# Foreign accents are sensual?



## Cache

Don't you think accents of those who are learning a language are sensuous? An Argentinian acquaintance  of me that is living in Canada told me girls go crazy when they hear Latin-American's accent. 

Do you agree with this statement? Why?Have you felt attracted to foreings' people for their accent? 

 Personally, I find accents funny and sometimes sensual, particularly with American and Brazilian girls. Their accent is different from the natives' and that is what makes them "strange". 

What do you think?


----------



## Surly Canuck

Personally, I find some accents very attractive, and others not so much, so long as the accent doesn't impeded understanding.

I think it is only natural to be interested, and perhaps attracted to that which is foreign/different.  It can however be disconcerting.  I have an acquaintance whose parents are natives of Hawaii, yet he grew up in Atlanta, Georgia.  He has a very thick accent, which seems odd coming from him, almost as though his speech is being dubbed. =)

Of course, most people don't believe that they speak with an accent... just that everyone else does!


----------



## Bilma

As a foreiner living in another country I can tell you my experience. My accent is not considered sexy here in Texas. Some people have told me they like it, some they love it but most people,even if they haven't told me, I can tell they do not like it because it seems difficult for them to understand. 
I have been in other parts of USA, in Vancuver Canada and in England and I did not have this problem before. Kind of frustrating for me ....


----------



## Cache

Surly Canuck said:


> Personally, I find some accents very attractive, and others not so much, so long as the accent doesn't impeded understanding.



Concerning what accents are attractive, Italian language itself and its accent are very sensuous. Besides, Italian community is so friendly that charm anyone


----------



## Cache

Bilma said:


> As a foreiner living in another country I can tell you my experience. My accent is not considered sexy here in Texas. Some people have told me they like it, some they love it but most people,even if they haven't told me, *I can tell they do not like it because it seems difficult for them to understand. *
> I have been in other parts of USA, in Vancuver Canada and in England and I did not have this problem before. Kind of frustrating for me ....

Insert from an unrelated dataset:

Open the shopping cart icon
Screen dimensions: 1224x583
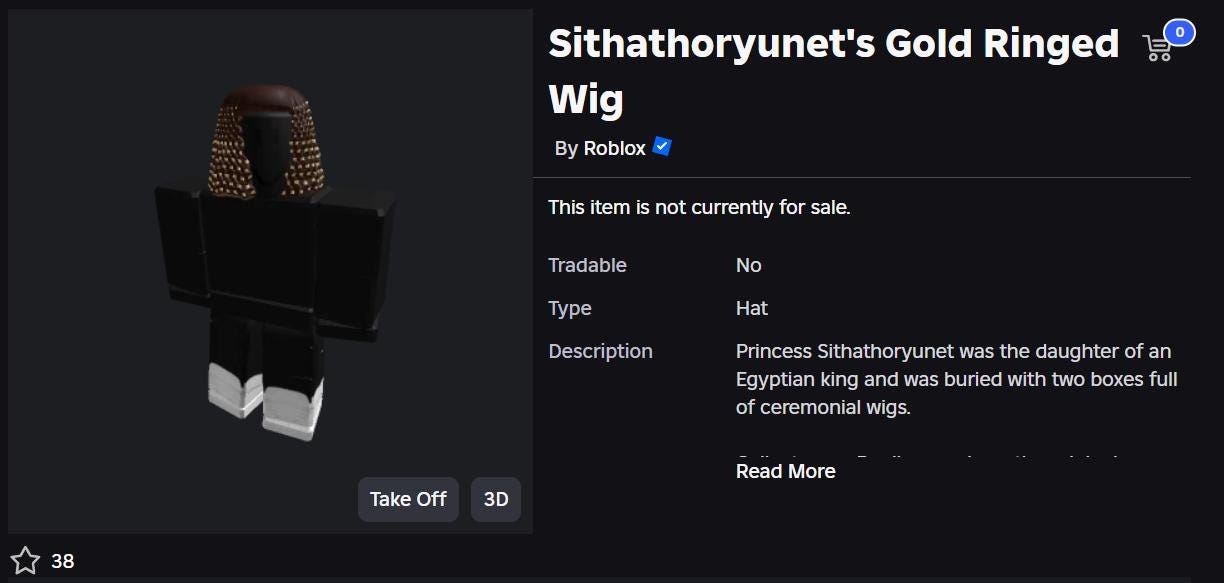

Apart from whether it is difficult to understand or not, accents of people who are living in a country which is not where they born are sensuous


----------



## TRG

Bilma said:


> As a foreiner living in another country I can tell you my experience. My accent is not considered sexy here in Texas. Some people have told me they like it, some they love it but most people,even if they haven't told me, I can tell they do not like it because it seems difficult for them to understand.
> I have been in other parts of USA, in Vancuver Canada and in England and I did not have this problem before. Kind of frustrating for me ....


 
As I understand it, people in Texas find your "Spanish" accent not to their liking. I can understand that they would not find it quaint like they would in Vancouver because there are so many people in Texas who speak Spanish or speak English with a Spanish accent. Surely, the good people of Texas are used to it by now!


----------



## Bridgita

TRG said:


> As I understand it, people in Texas find your "Spanish" accent not to their liking. I can understand that they would not find it quaint like they would in Vancouver because there are so many people in Texas who speak Spanish or speak English with a Spanish accent. Surely, the good people of Texas are used to it by now!


 

As I was reading this thread, I was about to respond this same way to Bilma. You would think that Texans would be mighty accustomed to Spanish, let alone a Spanish accent. And Bilma don't worry, just because they don't always understand you right away, doesn't mean that they don't like it. I know someone at my job who has to repeat himself a lot, but I've never heard a bad comment about his accent. People can look at a paragraph written in spanish or french or portuguese . . . just because they can't understand it, doesn't mean they think it's ugly. I'm sure your accent is very sexy!!!  Maybe because I am a native English speaker, accents of foreigners speaking English, have always seemed sexy, but I feel like my accent in Spanish, wouldn't be attractive.  I can trill my R's and I try to pronunciate very well, but there are always words that I seem to screw up which syllable should be emphasized.  . . . But that is all part of the learning process!!


----------



## winklepicker

Cache said:


> Don't you think accents of those who are learning a language are sensuous?


 
Yeah, I'm a sucker for voices: southern American, Geordie, Nottingham (yes, Emma!), Oz, posh, common - I love them all.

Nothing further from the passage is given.